## Task directions
From the line containing "Instruction: Click the Open" to the last line of the records below, retype every line exactly and output nothing else.

[Stored records]
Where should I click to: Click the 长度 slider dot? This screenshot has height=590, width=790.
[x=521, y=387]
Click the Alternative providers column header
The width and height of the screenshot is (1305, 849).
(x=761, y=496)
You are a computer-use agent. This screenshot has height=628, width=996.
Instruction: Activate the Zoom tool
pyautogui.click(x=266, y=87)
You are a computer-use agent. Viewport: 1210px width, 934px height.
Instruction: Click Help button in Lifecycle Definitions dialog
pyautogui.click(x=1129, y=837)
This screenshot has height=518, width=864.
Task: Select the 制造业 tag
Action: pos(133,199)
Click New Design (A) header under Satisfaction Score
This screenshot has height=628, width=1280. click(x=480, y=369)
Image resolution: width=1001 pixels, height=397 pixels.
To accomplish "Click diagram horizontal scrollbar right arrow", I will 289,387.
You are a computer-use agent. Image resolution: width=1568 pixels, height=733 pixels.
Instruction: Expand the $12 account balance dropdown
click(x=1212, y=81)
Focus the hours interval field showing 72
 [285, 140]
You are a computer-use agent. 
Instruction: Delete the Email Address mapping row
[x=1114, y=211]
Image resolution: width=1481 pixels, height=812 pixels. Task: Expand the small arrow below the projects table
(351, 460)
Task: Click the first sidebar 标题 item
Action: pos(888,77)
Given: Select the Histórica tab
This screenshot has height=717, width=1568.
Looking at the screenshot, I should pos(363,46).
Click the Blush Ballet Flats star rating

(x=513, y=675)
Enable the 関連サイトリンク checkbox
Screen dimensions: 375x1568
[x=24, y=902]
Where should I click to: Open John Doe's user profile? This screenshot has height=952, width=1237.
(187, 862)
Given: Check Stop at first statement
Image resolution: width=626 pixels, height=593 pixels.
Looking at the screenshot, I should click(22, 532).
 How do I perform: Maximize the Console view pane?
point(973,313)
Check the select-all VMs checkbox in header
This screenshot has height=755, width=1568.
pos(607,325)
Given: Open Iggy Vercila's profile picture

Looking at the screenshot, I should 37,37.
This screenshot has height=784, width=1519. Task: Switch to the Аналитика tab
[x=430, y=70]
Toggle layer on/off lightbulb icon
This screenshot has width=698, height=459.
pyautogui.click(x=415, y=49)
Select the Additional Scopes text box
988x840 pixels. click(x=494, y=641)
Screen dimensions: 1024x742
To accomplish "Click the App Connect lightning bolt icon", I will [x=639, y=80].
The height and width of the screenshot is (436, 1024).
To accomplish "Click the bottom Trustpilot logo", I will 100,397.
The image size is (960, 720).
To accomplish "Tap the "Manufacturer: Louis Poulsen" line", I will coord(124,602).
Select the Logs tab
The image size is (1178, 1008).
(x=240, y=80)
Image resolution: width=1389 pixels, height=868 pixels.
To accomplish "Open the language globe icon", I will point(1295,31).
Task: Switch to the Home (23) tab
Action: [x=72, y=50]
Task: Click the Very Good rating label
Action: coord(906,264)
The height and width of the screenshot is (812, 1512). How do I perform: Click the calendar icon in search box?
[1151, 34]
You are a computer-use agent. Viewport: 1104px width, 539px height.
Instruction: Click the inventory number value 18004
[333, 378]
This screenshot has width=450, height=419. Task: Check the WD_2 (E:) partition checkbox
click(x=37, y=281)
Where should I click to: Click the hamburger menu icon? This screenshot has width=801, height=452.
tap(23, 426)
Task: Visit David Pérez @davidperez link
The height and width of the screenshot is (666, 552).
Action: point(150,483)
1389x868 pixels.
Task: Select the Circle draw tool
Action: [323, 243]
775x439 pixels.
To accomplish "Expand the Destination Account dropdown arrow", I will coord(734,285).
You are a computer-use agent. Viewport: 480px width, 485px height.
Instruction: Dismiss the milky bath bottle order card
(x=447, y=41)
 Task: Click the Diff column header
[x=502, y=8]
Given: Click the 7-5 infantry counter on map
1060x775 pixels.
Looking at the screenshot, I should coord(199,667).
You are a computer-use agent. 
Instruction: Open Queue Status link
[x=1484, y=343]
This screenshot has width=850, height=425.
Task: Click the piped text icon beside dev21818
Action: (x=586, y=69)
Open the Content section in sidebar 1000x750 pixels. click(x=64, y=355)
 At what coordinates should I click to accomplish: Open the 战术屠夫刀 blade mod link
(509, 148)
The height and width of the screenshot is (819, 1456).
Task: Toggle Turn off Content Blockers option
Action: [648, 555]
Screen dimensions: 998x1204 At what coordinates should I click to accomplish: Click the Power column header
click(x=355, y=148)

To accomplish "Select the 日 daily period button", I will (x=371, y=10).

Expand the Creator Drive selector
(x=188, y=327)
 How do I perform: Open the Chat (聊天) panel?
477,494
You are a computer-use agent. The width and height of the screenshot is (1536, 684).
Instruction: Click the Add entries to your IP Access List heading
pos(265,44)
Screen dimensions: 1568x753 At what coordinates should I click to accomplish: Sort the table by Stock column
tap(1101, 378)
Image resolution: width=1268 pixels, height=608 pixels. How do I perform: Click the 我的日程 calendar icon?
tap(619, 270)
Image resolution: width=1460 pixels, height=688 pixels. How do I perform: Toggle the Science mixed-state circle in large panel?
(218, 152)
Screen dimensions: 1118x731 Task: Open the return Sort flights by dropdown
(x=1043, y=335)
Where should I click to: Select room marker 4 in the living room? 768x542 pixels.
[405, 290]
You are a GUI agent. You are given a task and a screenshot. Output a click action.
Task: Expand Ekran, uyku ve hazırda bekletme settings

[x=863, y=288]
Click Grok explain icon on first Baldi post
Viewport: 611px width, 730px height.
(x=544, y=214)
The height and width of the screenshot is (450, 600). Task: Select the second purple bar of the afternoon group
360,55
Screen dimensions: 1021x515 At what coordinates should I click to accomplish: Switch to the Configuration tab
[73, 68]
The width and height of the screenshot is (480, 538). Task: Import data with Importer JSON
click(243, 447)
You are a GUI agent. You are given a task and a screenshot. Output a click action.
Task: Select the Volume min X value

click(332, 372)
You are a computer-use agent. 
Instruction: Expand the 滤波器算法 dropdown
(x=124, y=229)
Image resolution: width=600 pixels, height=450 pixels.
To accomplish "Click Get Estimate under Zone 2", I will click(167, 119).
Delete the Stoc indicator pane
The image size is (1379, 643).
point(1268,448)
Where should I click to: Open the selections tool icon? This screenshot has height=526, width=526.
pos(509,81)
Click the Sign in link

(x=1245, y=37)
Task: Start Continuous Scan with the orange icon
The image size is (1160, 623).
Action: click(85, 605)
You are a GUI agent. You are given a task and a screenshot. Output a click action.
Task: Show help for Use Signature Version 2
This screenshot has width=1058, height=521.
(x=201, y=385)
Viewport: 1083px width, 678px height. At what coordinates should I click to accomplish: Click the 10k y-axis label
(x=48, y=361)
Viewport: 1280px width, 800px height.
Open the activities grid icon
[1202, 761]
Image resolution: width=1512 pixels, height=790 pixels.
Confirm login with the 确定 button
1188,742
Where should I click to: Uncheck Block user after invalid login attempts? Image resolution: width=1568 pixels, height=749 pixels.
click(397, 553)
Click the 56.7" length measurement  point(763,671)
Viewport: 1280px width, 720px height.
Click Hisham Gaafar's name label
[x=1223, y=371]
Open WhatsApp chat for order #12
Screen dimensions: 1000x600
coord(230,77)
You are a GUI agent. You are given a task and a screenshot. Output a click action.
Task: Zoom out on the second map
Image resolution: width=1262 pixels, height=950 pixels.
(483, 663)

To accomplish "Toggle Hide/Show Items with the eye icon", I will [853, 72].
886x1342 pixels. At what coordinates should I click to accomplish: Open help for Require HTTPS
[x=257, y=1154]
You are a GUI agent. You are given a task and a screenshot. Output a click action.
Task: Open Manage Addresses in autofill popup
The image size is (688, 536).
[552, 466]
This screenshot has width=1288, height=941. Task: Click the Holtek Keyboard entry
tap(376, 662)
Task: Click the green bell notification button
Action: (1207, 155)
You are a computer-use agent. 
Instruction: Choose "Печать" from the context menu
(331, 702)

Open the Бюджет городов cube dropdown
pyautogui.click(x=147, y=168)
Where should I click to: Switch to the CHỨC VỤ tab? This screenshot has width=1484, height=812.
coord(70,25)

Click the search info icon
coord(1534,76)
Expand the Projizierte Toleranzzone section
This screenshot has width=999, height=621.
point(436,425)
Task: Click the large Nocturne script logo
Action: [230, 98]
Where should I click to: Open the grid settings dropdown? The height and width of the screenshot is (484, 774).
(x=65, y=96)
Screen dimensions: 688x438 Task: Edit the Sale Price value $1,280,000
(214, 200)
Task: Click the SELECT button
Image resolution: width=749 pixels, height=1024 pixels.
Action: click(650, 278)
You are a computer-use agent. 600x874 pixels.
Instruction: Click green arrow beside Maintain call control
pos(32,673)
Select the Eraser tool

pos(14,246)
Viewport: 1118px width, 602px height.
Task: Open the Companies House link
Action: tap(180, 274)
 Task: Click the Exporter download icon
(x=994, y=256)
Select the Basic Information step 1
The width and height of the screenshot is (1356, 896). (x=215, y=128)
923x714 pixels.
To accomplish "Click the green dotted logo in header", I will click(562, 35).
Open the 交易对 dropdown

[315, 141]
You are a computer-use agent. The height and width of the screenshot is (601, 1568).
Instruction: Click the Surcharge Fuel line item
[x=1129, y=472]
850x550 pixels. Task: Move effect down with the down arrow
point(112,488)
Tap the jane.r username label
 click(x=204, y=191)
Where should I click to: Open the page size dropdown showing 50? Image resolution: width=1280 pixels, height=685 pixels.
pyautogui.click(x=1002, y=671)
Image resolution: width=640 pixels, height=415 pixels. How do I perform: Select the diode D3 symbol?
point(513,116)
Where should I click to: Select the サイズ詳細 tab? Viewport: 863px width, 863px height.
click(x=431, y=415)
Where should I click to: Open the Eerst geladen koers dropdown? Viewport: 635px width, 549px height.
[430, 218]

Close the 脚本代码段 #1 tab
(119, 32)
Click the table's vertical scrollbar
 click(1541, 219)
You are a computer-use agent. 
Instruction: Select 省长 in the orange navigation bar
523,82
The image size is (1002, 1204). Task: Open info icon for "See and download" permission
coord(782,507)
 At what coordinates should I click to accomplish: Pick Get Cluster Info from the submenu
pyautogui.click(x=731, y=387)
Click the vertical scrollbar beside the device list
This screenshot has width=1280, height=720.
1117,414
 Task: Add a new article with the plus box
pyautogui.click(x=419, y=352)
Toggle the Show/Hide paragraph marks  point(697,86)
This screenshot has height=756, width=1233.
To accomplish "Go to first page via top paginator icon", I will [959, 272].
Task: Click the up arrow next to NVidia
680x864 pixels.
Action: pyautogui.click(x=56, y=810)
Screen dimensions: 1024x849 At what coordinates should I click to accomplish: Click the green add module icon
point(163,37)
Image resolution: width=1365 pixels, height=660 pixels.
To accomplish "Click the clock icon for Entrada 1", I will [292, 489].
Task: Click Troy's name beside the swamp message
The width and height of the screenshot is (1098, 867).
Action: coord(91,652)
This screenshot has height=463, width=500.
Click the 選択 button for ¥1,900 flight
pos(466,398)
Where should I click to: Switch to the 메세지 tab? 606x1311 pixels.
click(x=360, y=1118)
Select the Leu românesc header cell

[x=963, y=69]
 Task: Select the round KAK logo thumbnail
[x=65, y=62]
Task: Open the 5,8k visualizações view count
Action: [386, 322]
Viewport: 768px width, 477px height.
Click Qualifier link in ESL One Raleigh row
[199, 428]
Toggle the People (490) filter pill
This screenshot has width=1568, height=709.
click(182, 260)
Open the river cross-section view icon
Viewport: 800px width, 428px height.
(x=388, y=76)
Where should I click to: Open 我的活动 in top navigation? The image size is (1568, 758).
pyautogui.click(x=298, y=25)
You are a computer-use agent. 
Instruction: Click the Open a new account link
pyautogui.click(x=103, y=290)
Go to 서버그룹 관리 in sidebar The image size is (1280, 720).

## The answer
Instruction: Click the Open a new account link
pyautogui.click(x=103, y=290)
Go to 서버그룹 관리 in sidebar The image size is (1280, 720).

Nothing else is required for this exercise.